Patients with mutations in N-glycanase 1 (NGLY1) exhibit a host of developmental abnormalities including a delay in physical and intellectual development, movement disorders, chronic constipation, osteopenia and lack of tears.
NGLY1 is a cytoplasmic deglycosylation enzyme capable of removing N-linked glycans from N-glycoproteins. It has been proposed that upon retrotranslocation of misfolded N-glycoproteins from endoplasmic reticulum (ER) to cytosol, NGLY1 cleaves the N-glycans to facilitate the proteasomal degradation of misfolded proteins. However, the biologically-relevant targets of NGLY1 that contribute to the patient phenotypes and the developmental processes sensitive to loss of its activity in animals are not well understood.

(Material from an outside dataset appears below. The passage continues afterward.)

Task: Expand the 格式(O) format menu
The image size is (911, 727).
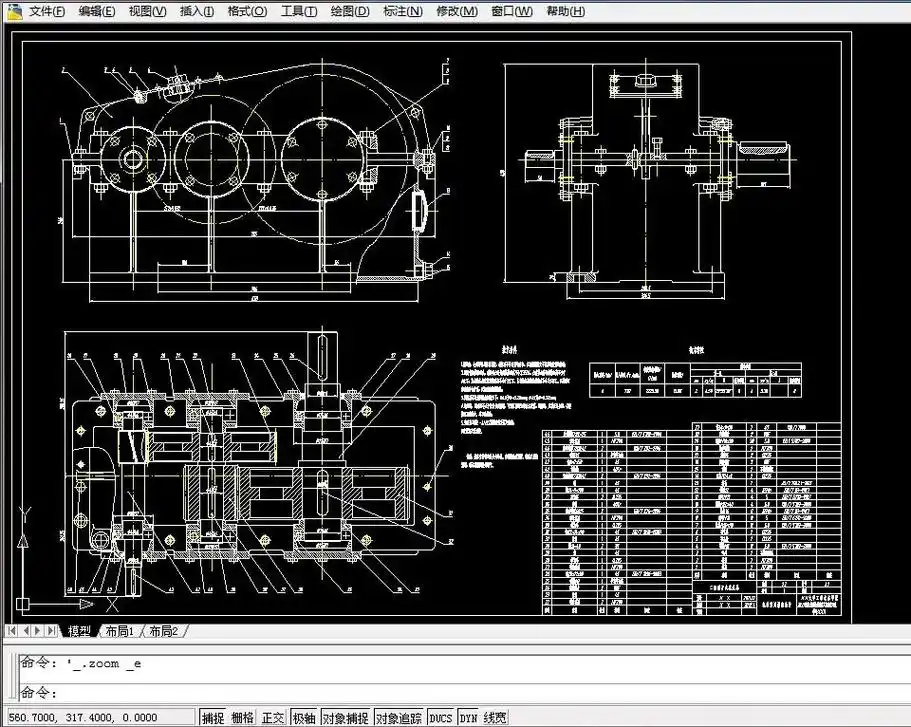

Using Drosophila, we have discovered that NGLY1 (known as Pngl in flies) specifically regulates the bone morphogenetic protein (BMP) signaling during Drosophila intestinal development. In addition, our work suggests that Pngl regulates several other aspects of Drosophila development independently of its role in BMP signaling.
Using a multidisciplinary approach, we are studying the cellular and physiological defects caused by the loss of Pngl in flies. We are also examining whether our findings in flies can shed light on the function of the mammalian NGLY1, with the goal of identifying potential therapeutic targets for the disease.